In The importance of being Earnest Oscar Wilde is doing social criticism. He fights against the system but it’s a battle where victory is impossible. Wilde knows this, so he uses irony and something like caricatures (a transcoding of caricature from painting to the literature) as his arms for this battle. The dominant class is that which is portrayed in the interview. The most obvious thing is that they are from high-class:
Jack. Well, yes, I must admit I smoke.
Lady Bracknell. I am glad to hear it. A man should always have an
occupation of some kind. There are far too many idle men in London as it is. How old are you?
Lady Bracknell’s answer shows that her conception of Jack is a man with a lot of leisure (?conception probably right). This is that kind of impression that someone has when she is talking with a person from high-class. Wilde uses this answer also with irony to portray people form high class in London as idle people. This fact that characters are people from the dominant class is an evidence that proves that The importance of being Earnest is a comedy of manners.
Following this idea – i.e., this is a comedy whose characters are form high-class –, we may see that Lady Bracknell is doing an interview in order to find a husband for her daughter. This interview may remind us of the job interviews of work. Here we can see, again, the irony: it’s as if the mother must find a proper husband for his merits. This is because get married is – in the world view of the characters – the most act important for a woman, because if they do not get married, they would be excluded form the society.
In order to maintain this irony we have found that very often, characters have to be quick at replying to each other. We can see it in the following quote:
Lady Bracknell. Ah, nowadays that is no guarantee of respectability of character. What number in Belgrave Square?
Jack. 149.
Lady Bracknell. [Shaking her head.] The unfashionable side. I thought there was something. However, that could easily be altered.
Jack. Do you mean the fashion, or the side?
Lady Bracknell. [Sternly.] Both, if necessary, I presume. What are your polities?
Jack. Well, I am afraid I really have none. I am a Liberal Unionist.

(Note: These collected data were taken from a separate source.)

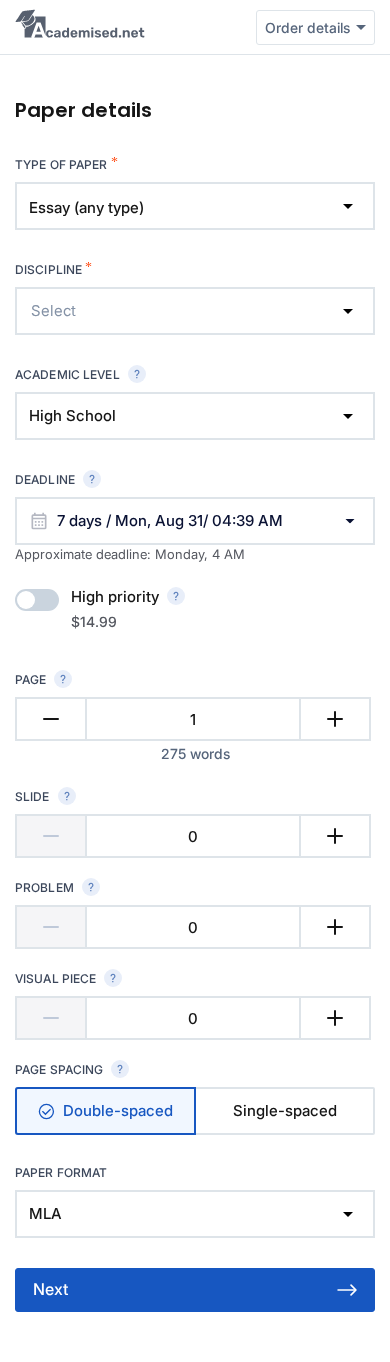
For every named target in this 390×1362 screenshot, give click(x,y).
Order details (307, 27)
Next (50, 1289)
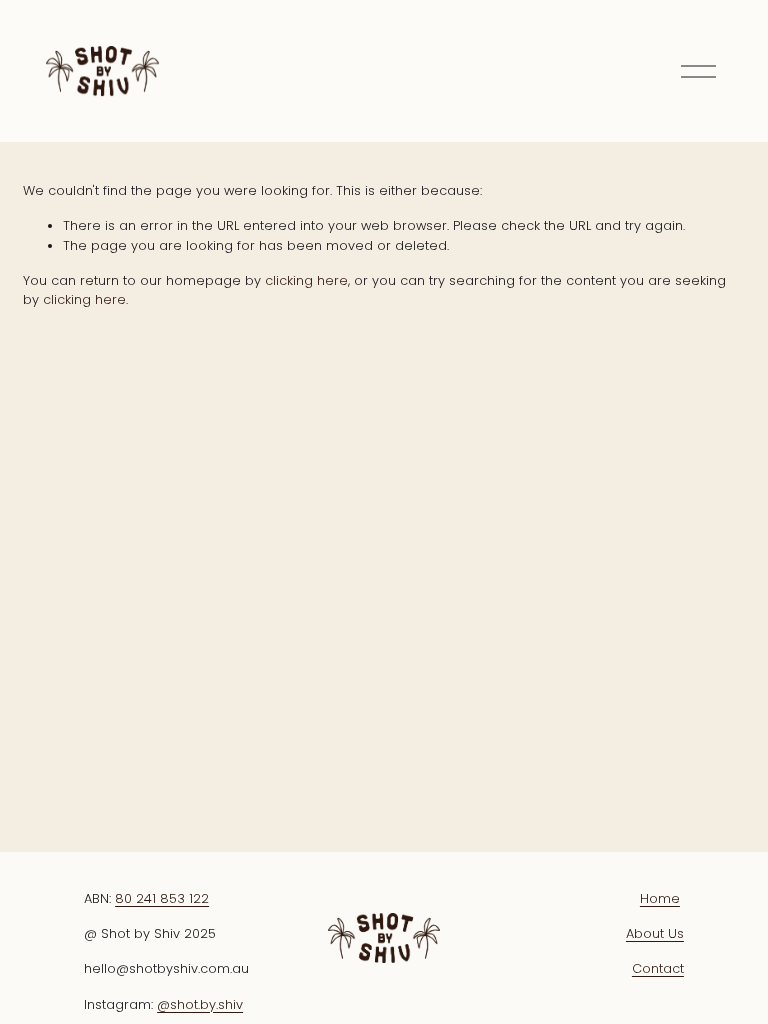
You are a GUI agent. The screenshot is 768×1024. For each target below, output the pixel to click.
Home (660, 898)
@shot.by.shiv (200, 1004)
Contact (658, 968)
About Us (655, 933)
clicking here (306, 280)
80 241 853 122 (162, 898)
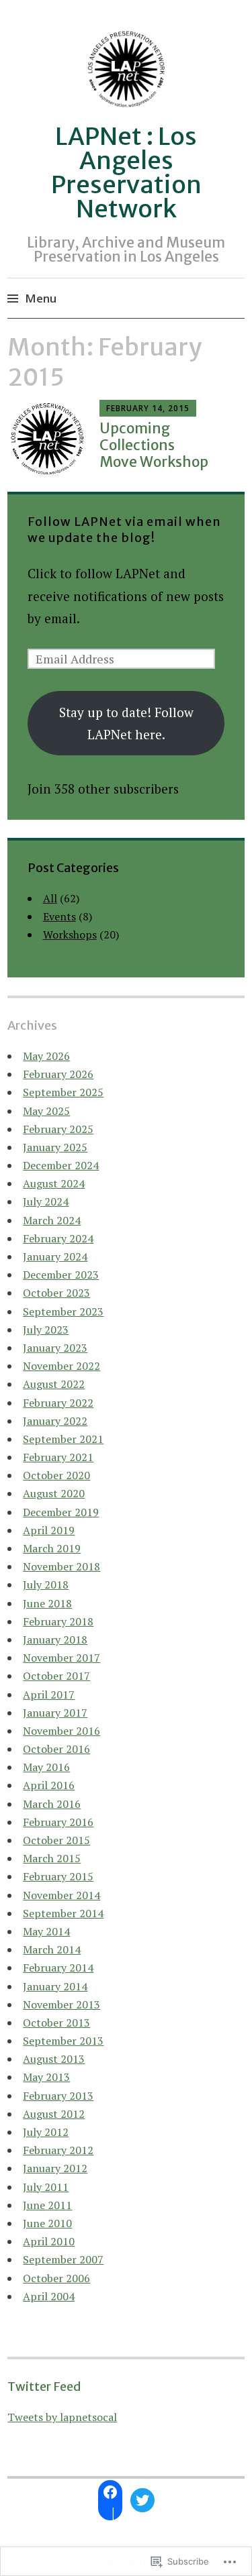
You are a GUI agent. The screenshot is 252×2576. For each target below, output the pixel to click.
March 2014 (52, 1949)
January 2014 (55, 1986)
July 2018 (46, 1584)
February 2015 (58, 1876)
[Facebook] (110, 2492)
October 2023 (56, 1292)
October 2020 (56, 1475)
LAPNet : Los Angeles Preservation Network (126, 172)
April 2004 (49, 2296)
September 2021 (63, 1439)
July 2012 (46, 2132)
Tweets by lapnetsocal (62, 2417)
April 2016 (49, 1785)
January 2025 (55, 1147)
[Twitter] (142, 2500)
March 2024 (52, 1220)
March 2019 (52, 1548)
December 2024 (61, 1165)
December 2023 (61, 1274)
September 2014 (63, 1913)
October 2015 (56, 1840)
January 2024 (55, 1256)
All (50, 898)
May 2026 (46, 1056)
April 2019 (49, 1530)
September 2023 (63, 1311)
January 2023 (55, 1347)
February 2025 (58, 1129)
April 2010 (49, 2241)
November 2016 (61, 1730)
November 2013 (61, 2004)
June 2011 (47, 2205)
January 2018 (55, 1639)
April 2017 (49, 1694)
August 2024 (54, 1183)
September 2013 (63, 2040)
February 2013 (58, 2095)
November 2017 (61, 1657)
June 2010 (47, 2223)
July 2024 (46, 1201)
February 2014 (58, 1967)
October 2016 (56, 1748)
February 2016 (58, 1822)
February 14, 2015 (148, 408)
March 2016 (52, 1803)
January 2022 (55, 1420)
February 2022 (58, 1402)
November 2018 (61, 1566)
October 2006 (56, 2278)
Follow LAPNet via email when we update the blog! (124, 529)
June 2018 (47, 1603)
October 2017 (56, 1675)
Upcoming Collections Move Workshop (153, 445)
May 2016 (46, 1767)
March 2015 (52, 1858)
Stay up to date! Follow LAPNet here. (126, 723)
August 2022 (54, 1384)
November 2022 (61, 1365)
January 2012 (55, 2168)
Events (59, 916)
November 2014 (61, 1895)
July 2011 (46, 2187)
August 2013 (54, 2058)
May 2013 (46, 2077)
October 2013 (56, 2022)
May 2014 (46, 1931)
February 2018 (58, 1621)
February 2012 (58, 2150)
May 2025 (46, 1111)
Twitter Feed (44, 2386)
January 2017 (55, 1712)
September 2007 (63, 2259)
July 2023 (46, 1329)
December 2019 (61, 1512)
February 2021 (58, 1457)
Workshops (70, 934)
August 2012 (54, 2113)
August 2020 (54, 1493)
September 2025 (63, 1092)
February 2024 (58, 1238)
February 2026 (58, 1074)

We can see here that Jack’s answer “Do you mean the fashion, or the side?” that is quick and full of ingenious, a mix that provokes the irony. In this same quote we can see another obvious social criticism: when asked about its political affiliations, Jack responses “I am afraid I really have none. I am a Liberal
Unionist.”, so Wilde is indirectly saying that Liberal Unionist are “none” in politics, another evidence also of irony.
The social criticism doesn’t stop here. Oscar Wilde wants to make for us a more complete criticism, so he criticised a society in which the appearance of thinks is the most important thing: a hypocritical society. In this context, Lady B. asks Jack to show her his real parents when he says that he is “found”. It is hypocritical because, as we can see, in other parts of The Importance of being Earnest family is not for them something too important – actually, the character Algernon complains of his family.
So, the interview between Lady Bracknell and Jack hasn’t got a happy ending (although the whole comedy, as a comedy of manners). Lady B asks some questions to Jack in order to take note of this particular kind of “merits” and all of that was good until he says he is “found”, that is, he has lost his parents. In this moment, the appearances, the superficial side of the problem, makes Lady Bracknell adopt a conservative resolution.
To sum up, Wilde uses the double entendres (sometimes he remarks this point by making his characters ask about the clear meaning: “Do you mean the fashion, or the side?”), resulting in sarcasm, satire and irony, to criticise a whole class (not only individuals: his characters, as long as they are like caricatures, doesn’t represent individuals). All these facts contribute to make a comedy, with all the characteristics of the realist subgenere of “comedy of manners” and full of humour.